TRY IT: Repeat each line of the material word for word.

ENTRIES SUPPLIED:
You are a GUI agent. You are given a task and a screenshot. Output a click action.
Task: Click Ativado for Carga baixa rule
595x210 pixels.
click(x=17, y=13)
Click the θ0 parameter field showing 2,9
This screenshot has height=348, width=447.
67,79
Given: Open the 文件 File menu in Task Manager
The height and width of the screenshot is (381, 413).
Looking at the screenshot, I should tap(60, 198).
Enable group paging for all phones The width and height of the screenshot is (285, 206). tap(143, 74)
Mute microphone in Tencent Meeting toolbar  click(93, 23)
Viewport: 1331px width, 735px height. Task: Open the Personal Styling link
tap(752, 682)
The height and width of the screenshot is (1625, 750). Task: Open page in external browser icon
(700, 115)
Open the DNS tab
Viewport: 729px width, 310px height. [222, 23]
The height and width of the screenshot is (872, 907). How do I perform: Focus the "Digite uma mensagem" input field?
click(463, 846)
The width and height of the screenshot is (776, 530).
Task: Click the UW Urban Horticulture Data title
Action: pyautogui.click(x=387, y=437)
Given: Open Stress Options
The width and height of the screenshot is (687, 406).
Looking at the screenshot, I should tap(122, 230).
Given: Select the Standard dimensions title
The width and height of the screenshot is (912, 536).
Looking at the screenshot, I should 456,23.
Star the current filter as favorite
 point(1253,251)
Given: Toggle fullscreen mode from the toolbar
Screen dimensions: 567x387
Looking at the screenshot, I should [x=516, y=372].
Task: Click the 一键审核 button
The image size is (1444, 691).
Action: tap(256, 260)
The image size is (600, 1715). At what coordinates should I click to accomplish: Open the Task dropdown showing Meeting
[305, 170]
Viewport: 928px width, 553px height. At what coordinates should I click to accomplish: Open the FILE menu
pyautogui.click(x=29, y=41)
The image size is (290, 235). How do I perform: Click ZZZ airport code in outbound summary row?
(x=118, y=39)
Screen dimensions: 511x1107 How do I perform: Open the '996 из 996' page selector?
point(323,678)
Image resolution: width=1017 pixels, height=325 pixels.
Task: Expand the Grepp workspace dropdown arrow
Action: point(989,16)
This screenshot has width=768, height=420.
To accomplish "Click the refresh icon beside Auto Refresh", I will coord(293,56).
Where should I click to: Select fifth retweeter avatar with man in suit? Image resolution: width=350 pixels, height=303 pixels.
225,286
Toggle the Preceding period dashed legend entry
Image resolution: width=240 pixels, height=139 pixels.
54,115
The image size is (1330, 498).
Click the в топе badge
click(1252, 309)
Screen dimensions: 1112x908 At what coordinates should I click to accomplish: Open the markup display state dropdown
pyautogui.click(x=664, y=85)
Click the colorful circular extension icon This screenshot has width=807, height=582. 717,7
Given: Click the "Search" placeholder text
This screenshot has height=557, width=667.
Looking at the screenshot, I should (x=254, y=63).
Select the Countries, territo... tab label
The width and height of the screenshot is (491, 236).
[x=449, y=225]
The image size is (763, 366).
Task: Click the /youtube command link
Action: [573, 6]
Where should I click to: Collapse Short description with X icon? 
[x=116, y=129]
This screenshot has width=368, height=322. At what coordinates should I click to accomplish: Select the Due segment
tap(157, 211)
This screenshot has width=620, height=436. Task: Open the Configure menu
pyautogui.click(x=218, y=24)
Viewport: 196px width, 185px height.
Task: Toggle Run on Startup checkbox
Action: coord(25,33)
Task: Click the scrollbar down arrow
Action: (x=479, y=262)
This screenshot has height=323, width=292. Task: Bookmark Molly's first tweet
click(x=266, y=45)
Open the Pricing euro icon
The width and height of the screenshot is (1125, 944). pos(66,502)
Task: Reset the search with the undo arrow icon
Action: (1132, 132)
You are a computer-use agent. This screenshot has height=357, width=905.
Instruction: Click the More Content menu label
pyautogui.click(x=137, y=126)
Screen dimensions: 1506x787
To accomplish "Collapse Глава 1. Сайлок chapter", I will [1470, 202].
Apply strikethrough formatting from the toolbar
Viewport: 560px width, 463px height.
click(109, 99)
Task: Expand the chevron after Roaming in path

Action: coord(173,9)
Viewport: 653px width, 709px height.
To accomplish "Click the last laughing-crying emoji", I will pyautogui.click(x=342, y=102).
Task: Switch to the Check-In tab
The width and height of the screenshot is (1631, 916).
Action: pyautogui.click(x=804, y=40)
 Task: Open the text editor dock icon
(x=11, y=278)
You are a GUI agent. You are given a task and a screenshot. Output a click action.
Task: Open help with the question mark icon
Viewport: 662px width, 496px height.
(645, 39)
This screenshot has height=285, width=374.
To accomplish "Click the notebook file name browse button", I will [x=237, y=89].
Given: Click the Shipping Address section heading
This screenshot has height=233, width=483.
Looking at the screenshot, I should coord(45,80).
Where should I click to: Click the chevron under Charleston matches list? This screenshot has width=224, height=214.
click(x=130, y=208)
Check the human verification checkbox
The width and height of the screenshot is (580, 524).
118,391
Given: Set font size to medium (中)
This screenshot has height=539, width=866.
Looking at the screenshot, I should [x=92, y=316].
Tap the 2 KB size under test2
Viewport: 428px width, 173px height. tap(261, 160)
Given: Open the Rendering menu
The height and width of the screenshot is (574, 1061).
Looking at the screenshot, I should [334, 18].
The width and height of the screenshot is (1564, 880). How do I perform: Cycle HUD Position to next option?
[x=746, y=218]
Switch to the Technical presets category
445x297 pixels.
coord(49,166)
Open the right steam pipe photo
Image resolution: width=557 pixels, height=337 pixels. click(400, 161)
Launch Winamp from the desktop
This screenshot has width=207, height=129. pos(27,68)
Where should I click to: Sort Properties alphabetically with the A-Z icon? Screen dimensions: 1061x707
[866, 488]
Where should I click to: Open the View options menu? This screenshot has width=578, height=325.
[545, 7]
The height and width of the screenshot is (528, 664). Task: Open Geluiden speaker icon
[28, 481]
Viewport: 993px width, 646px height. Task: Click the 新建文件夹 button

SOLUTION TO THIS EXERCISE:
You are a GUI agent. You are given a task and a screenshot. Output a click action.
Task: Click Ativado for Carga baixa rule
595x210 pixels.
click(x=17, y=13)
Click the θ0 parameter field showing 2,9
This screenshot has height=348, width=447.
67,79
Given: Open the 文件 File menu in Task Manager
The height and width of the screenshot is (381, 413).
Looking at the screenshot, I should tap(60, 198).
Enable group paging for all phones The width and height of the screenshot is (285, 206). tap(143, 74)
Mute microphone in Tencent Meeting toolbar  click(93, 23)
Viewport: 1331px width, 735px height. Task: Open the Personal Styling link
tap(752, 682)
The height and width of the screenshot is (1625, 750). Task: Open page in external browser icon
(700, 115)
Open the DNS tab
Viewport: 729px width, 310px height. [222, 23]
The height and width of the screenshot is (872, 907). How do I perform: Focus the "Digite uma mensagem" input field?
click(463, 846)
The width and height of the screenshot is (776, 530).
Task: Click the UW Urban Horticulture Data title
Action: pyautogui.click(x=387, y=437)
Given: Open Stress Options
The width and height of the screenshot is (687, 406).
Looking at the screenshot, I should tap(122, 230).
Given: Select the Standard dimensions title
The width and height of the screenshot is (912, 536).
Looking at the screenshot, I should 456,23.
Star the current filter as favorite
 point(1253,251)
Given: Toggle fullscreen mode from the toolbar
Screen dimensions: 567x387
Looking at the screenshot, I should [x=516, y=372].
Task: Click the 一键审核 button
The image size is (1444, 691).
Action: tap(256, 260)
The image size is (600, 1715). At what coordinates should I click to accomplish: Open the Task dropdown showing Meeting
[305, 170]
Viewport: 928px width, 553px height. At what coordinates should I click to accomplish: Open the FILE menu
pyautogui.click(x=29, y=41)
The image size is (290, 235). How do I perform: Click ZZZ airport code in outbound summary row?
(x=118, y=39)
Screen dimensions: 511x1107 How do I perform: Open the '996 из 996' page selector?
point(323,678)
Image resolution: width=1017 pixels, height=325 pixels.
Task: Expand the Grepp workspace dropdown arrow
Action: point(989,16)
This screenshot has width=768, height=420.
To accomplish "Click the refresh icon beside Auto Refresh", I will coord(293,56).
Where should I click to: Select fifth retweeter avatar with man in suit? Image resolution: width=350 pixels, height=303 pixels.
225,286
Toggle the Preceding period dashed legend entry
Image resolution: width=240 pixels, height=139 pixels.
54,115
The image size is (1330, 498).
Click the в топе badge
click(1252, 309)
Screen dimensions: 1112x908 At what coordinates should I click to accomplish: Open the markup display state dropdown
pyautogui.click(x=664, y=85)
Click the colorful circular extension icon This screenshot has width=807, height=582. 717,7
Given: Click the "Search" placeholder text
This screenshot has height=557, width=667.
Looking at the screenshot, I should (x=254, y=63).
Select the Countries, territo... tab label
The width and height of the screenshot is (491, 236).
[x=449, y=225]
The image size is (763, 366).
Task: Click the /youtube command link
Action: [573, 6]
Where should I click to: Collapse Short description with X icon? 
[x=116, y=129]
This screenshot has width=368, height=322. At what coordinates should I click to accomplish: Select the Due segment
tap(157, 211)
This screenshot has width=620, height=436. Task: Open the Configure menu
pyautogui.click(x=218, y=24)
Viewport: 196px width, 185px height.
Task: Toggle Run on Startup checkbox
Action: coord(25,33)
Task: Click the scrollbar down arrow
Action: (x=479, y=262)
This screenshot has height=323, width=292. Task: Bookmark Molly's first tweet
click(x=266, y=45)
Open the Pricing euro icon
The width and height of the screenshot is (1125, 944). pos(66,502)
Task: Reset the search with the undo arrow icon
Action: (1132, 132)
You are a computer-use agent. This screenshot has height=357, width=905.
Instruction: Click the More Content menu label
pyautogui.click(x=137, y=126)
Screen dimensions: 1506x787
To accomplish "Collapse Глава 1. Сайлок chapter", I will [1470, 202].
Apply strikethrough formatting from the toolbar
Viewport: 560px width, 463px height.
click(109, 99)
Task: Expand the chevron after Roaming in path

Action: coord(173,9)
Viewport: 653px width, 709px height.
To accomplish "Click the last laughing-crying emoji", I will pyautogui.click(x=342, y=102).
Task: Switch to the Check-In tab
The width and height of the screenshot is (1631, 916).
Action: pyautogui.click(x=804, y=40)
 Task: Open the text editor dock icon
(x=11, y=278)
You are a GUI agent. You are given a task and a screenshot. Output a click action.
Task: Open help with the question mark icon
Viewport: 662px width, 496px height.
(645, 39)
This screenshot has height=285, width=374.
To accomplish "Click the notebook file name browse button", I will [x=237, y=89].
Given: Click the Shipping Address section heading
This screenshot has height=233, width=483.
Looking at the screenshot, I should coord(45,80).
Where should I click to: Click the chevron under Charleston matches list? This screenshot has width=224, height=214.
click(x=130, y=208)
Check the human verification checkbox
The width and height of the screenshot is (580, 524).
118,391
Given: Set font size to medium (中)
This screenshot has height=539, width=866.
Looking at the screenshot, I should [x=92, y=316].
Tap the 2 KB size under test2
Viewport: 428px width, 173px height. tap(261, 160)
Given: Open the Rendering menu
The height and width of the screenshot is (574, 1061).
Looking at the screenshot, I should [334, 18].
The width and height of the screenshot is (1564, 880). How do I perform: Cycle HUD Position to next option?
[x=746, y=218]
Switch to the Technical presets category
445x297 pixels.
coord(49,166)
Open the right steam pipe photo
Image resolution: width=557 pixels, height=337 pixels. click(400, 161)
Launch Winamp from the desktop
This screenshot has width=207, height=129. pos(27,68)
Where should I click to: Sort Properties alphabetically with the A-Z icon? Screen dimensions: 1061x707
[866, 488]
Where should I click to: Open the View options menu? This screenshot has width=578, height=325.
[545, 7]
The height and width of the screenshot is (528, 664). Task: Open Geluiden speaker icon
[28, 481]
Viewport: 993px width, 646px height. Task: Click the 新建文件夹 button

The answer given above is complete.